Once you get into 3rd or above around 35 mph or so (varies depending upon driving conditions, throttle, hills) the ZF's torque converter is locked and there's no functional difference between DSG and Auto. And the torque converter makes creeping/slow-speed/step-off more smooth than the DSG. :thumbup:

:dunno:


----------



## lilredjetdiwagn (Aug 27, 2014)

floydarogers said:


> Once you get into 3rd or above around 35 mph or so (varies depending upon driving conditions, throttle, hills) the ZF's torque converter is locked and there's no functional difference between DSG and Auto. And the torque converter makes creeping/slow-speed/step-off more smooth than the DSG. :thumbup:
> 
> :dunno:


Thanks floydarogers and good to know....

Will let you guys know how things pan out :beerchug:


----------



## srivkin78 (Sep 3, 2014)

I love my 2014 328D XDrive. I had the option of a 2014 328i Xdrive with like 4500 miles on it and was a little more loaded or the 328D with cool weather and nav which had 0 miles on it for the smae price. I was strickly looking for a MPG car coming from a 2013 Nissan Titan at about 10MPG so it was a no brainer for me that i was going with the 328D. I didn't even drive the 328I. I got it September 2nd and only have 1900 miles on it and averaging 37.6MPG. My commute is about 70 percent highway and 13 miles each way to work and I have not taken it on any long trips yet. I will be next week though. My only concern is how the stock tires will perform in Connecticut winters. I really like the car. For me, there is plenty of power for what i want in a car. If i want more i'll just get an ECU Tune but my only concern is MPG's. There is no other AWD car in the USA that can achieve 40+ mpg other than the 328D. You can't go wrong IMO


----------



## Enthusiast 456 (Jun 23, 2014)

Love mine. The torque kick is addicting. And the 46mpg I'm getting ain't bad either!

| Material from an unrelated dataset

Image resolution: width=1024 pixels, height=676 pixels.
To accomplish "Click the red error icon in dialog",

Eco Pro is sluggish yes, but I only use it when I'm in my commute traffic and I can't go fast anyway. That helps offset the decrease in mileage in Sport when there aren't 4000 other cars on the road.


----------



## ScottFM (Nov 24, 2013)

Enthusiast 456 said:


> Love mine. The torque kick is addicting. And the 46mpg I'm getting ain't bad either!
> 
> Eco Pro is sluggish yes, but I only use it when I'm in my commute traffic and I can't go fast anyway. That helps offset the decrease in mileage in Sport when there aren't 4000 other cars on the road.


46mpg, must be nice to live in a state not polluted with bio-deisel!


----------



## Hill (Jul 16, 2009)

lilredjetdiwagn,

If you go to U-Tube and do a search for "328d" I think you might benefit from being able to hear the ZF 8sp shift in a few of the filmed road tests people have done. There aren't many, if there actually ARE any, auto transmissions that shift as quickly and firmly as this one.

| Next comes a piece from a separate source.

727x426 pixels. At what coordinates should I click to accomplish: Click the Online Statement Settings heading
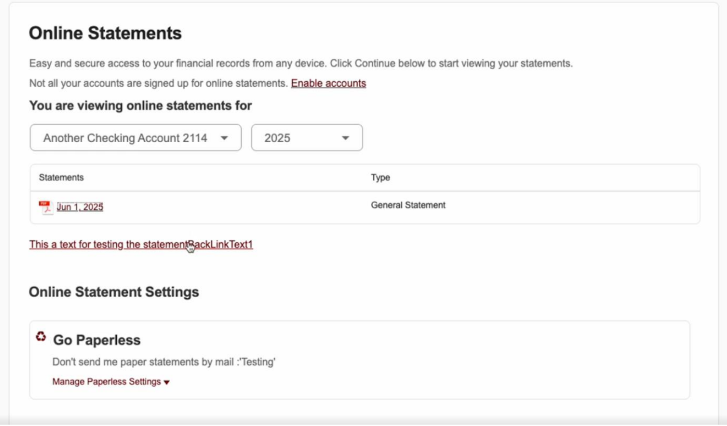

I'd have brought a link or two for you but there's something between this site and my browser that keeps me from posting visible links or seeing other people's posted ones.


----------



## Ruggernaut (Apr 25, 2014)

I have about decided that I'm the only Non formula 1 driver on this forum. Everyone on this thing seems to be dissatisfied with anything or any car that is not perfect. 
I ,for one, could not be more pleased with my D. My bargaining skill made the $1500 a mute point. It's smooth, comfortable and as quick as I had hoped for. Combine the great points with almost 600 miles per tank of fuel, along with an iconic brand, and you get a superior experience. 

Remember, anyone that's not driving one of our cars, wishes they were. 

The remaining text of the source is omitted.